The county's tax challenge

County Mayor Jim Coppinger and the nine members of the County Commission keep suggesting that Chattanooga's city government is somehow shirking its financial obligations to a range of civic agencies because the city has decided to let the sales tax agreement lapse when it expires on May 23. The way county officials tell it, they will have to let funding for these agencies lapse because the city is taking away their funding source.

In truth, city residents and businesses have been paying twice to support the civic agencies involved - or about 80 percent of the bill overall. They've done so in a lot of other city-county cost-sharing arrangements as well. They've been paying once through their donated sales tax revenue, and again through their county property taxes.

City still pays fair share

Even with the lapse of the sales tax agreement, they will still be paying the lion's share - 58 percent - of any support that is ultimately continued for these agencies through the common county property tax that every other county resident and business pays.

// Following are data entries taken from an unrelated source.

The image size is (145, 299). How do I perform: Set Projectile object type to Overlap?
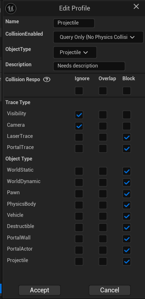point(103,261)
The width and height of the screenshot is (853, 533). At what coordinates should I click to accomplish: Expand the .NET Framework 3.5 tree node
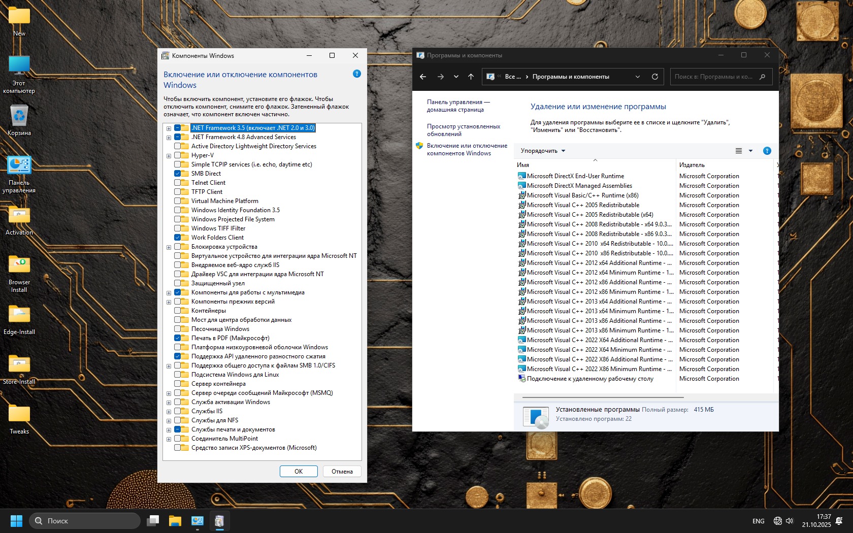coord(169,128)
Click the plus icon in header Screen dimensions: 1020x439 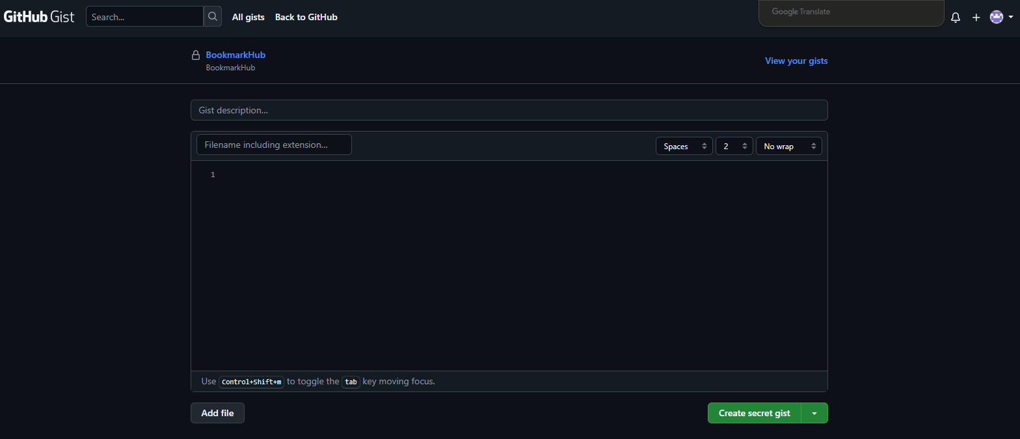pos(976,18)
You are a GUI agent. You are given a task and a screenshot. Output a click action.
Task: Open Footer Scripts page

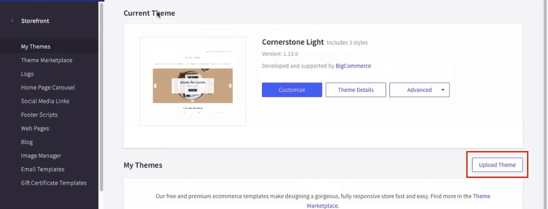(x=39, y=115)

They will also use more than half of the $10.5 million from the expiring sales tax agreement to continue fully funding the Regional Planning Agency and most of the city-county library's budget. County government has pretended to pay a portion of these costs by handing back to them some $5 million from the city's contributed sales tax fund.

The city's new arrangement is more than fair. City residents comprise fully half of the county's population, and businesses in the city generate approximately 80 percent of the county's commercial property tax base. Taken together, the city's taxpayers will still 58 percent of the county's property tax receipts.

An outdated formula

So it's past time to let the sales tax agreement expire. It was established in 1966 on the notion that because the city had the bulk of the county's shopping venues, it was fair for the city to share revenue with county government from its local-option 1 cent sales tax. In fact, the city has long needed that revenue to fund and maintain the higher level of infrastructure that is required to attract and keep large businesses - i.e., 24/7 fire service, more intensive policing, large sewer mains, wider and busier roads, garbage collection, public code enforcement.

The county's double dealing

Those costs are not shared by county government, nor does the county provide such services in the unincorporated areas of the county. Without a county charter or home rule, it can't establish and enforce municipal codes, or even hang a traffic light. The county does, however, unfairly use its countywide property tax revenues to support certain key services that it provides only in the unincorporated areas of the county: i.e., road building and maintenance, sheriff's patrol, and volunteer fire department's infrastructure.

County government also uses countywide tax revenue to issue bonds for the county's Water and Wastewater Treatment Authority for sewers only in the unincorporated areas of the county. (County taxpayers in municipalities that use the WWTA have to pay separately by contract.)

Political weaseling

Given these fiscal inequities, the suggestion that city government has unjustly decided not to fund its fair share of vital civic agencies is nothing more than political weaseling by county officials to shift blame.

That's wrong, and politically pathetic. If county officials were truly responsible to their office, they would fully fund the countywide costs of the county health department, general civic agencies and the urban infrastructure that is increasingly needed to meet the county's pending growth demands. County government also would raise taxes this year - for the first time since 2007 - and initiate, at last, a plan to place a referendum for a county charter government or home rule on the 2012 ballot.

In fact, county officials cannot keep shirking the fiscal challenges that lie before them for the school budget and their rapidly growing urban responsibilities. They must face the fact that tax revenue growth still lags behind the public infrastructure costs of growth, especially given the tax abatements now commonly given to lure business development. Those incentive costs will deprive county government and county schools for years of the revenue needed to service the growth they induce for attendant residential and commercial growth.

Incentives shift costs

County and state officials are fond of shrugging off the cost of these deep, decades-long tax abatements by saying that, well, it will bring more jobs, and more workers and will pay more taxes. But that formula only works if those left to pay the taxes also pay the higher upfront costs of infrastructure that the new businesses dictate.

County government has raised the property tax rate only twice since 1999 - once in 2005, by 26 cents, for schools; and again in 2007, by another 26 cents, most of which went for schools. Those modest increases badly lag behind the real costs of growth and price inflation in that period.

The time-proven schedule for periodic tax increases for local city and county governments used to be four years, beginning the year after an election. That only ended at the county because Commissioner Fred Skillern led a bare majority faction of commissioners who repeatedly withheld a tax increase for county schools in the past decade in a mean yet ultimately successful attempt to force former Superintendent Jesse Register from his job for purely parochial reasons.

A budget chokehold

The myriad bad results of that budget chokehold now include a shriveled general budget and a $14 million school budget deficit. A large chunk of the latter owes to the state's open-ended deferral of the promised second $12 million increase under the revised BEP parity plan for state school funding. The second bump was deferred after the 2008 financial implosion and the drastic fall-off in state tax revenue. Yet it still stands as a challenge to the County Commission's own long neglect of the county school system.

With these fiscal challenges, and pending growth that will come without the tax revenue that has been obliterated by tax abatement incentives, county officials must find the courage to devise a fiscal and charter plan that adequately serves public needs. They can't blame their political cowardice on the city for ending the county's long double-taxation of city residents.